Mentre i suoi figli lentamente e con fatica provavano a tornare alla normalità, alternando momenti sereni alla rabbia per la vita che avevano perso, interrotta da un padre violento, Sanja continuava ad attraversare le giornate con lo stesso sguardo spento e lontano, che si animava solo quando per strada sentiva un rumore o una voce, che riattivava in lei l’istinto a proteggersi. “Non riesco neanche a prendere l’autobus”, ha detto una volta con amarezza, “vedo la sua faccia ovunque, sento la sua voce sempre”.
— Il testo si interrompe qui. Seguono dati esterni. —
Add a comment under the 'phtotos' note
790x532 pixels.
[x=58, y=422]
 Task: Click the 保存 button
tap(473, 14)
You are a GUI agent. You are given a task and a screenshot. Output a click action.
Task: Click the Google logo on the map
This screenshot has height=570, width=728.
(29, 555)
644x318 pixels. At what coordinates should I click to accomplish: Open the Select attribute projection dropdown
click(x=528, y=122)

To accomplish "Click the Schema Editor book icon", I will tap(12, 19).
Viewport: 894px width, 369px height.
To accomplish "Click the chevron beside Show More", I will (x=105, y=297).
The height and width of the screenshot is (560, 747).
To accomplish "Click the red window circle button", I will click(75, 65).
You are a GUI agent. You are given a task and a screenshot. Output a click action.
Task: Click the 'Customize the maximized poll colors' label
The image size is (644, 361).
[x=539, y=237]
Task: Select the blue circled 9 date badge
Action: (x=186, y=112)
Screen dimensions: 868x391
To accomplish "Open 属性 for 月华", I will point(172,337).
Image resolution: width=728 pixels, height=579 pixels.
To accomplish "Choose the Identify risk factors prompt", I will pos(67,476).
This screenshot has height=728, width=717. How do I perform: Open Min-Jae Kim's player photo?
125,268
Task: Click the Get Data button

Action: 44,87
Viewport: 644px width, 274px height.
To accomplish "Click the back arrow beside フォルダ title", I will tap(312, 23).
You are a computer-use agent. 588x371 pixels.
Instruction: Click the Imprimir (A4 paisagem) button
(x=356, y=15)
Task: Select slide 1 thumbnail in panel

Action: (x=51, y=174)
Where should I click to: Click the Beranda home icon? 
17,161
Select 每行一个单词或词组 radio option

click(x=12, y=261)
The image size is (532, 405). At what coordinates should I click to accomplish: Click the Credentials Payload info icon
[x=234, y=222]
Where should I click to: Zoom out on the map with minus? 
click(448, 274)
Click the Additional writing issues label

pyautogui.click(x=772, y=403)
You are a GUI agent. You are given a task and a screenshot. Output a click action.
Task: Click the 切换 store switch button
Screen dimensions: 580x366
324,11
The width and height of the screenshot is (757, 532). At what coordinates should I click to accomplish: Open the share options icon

Un giorno, dopo molti tentativi, è arrivato quel contratto di lavoro tanto sperato e per cui tanto avevamo faticato. E Sanja è tornata da quell’altrove doloroso. Felice di alzarsi presto e rincasare stanca, di poter provvedere alla sua famiglia e decidere liberamente per sé e per i suoi figli. È tornata e finalmente è riuscita a raccontare quanto difficile e doloroso era stato arrivare fin lì. La paura, la disperazione, il senso di colpa. Mi abbraccia nel piazzale di un piccolo ufficio postale di provincia e all’orecchio mi dice “Grazie”. “La parte più difficile l’hai fatta e la stai facendo tu, Sanja, ma noi siamo qui”.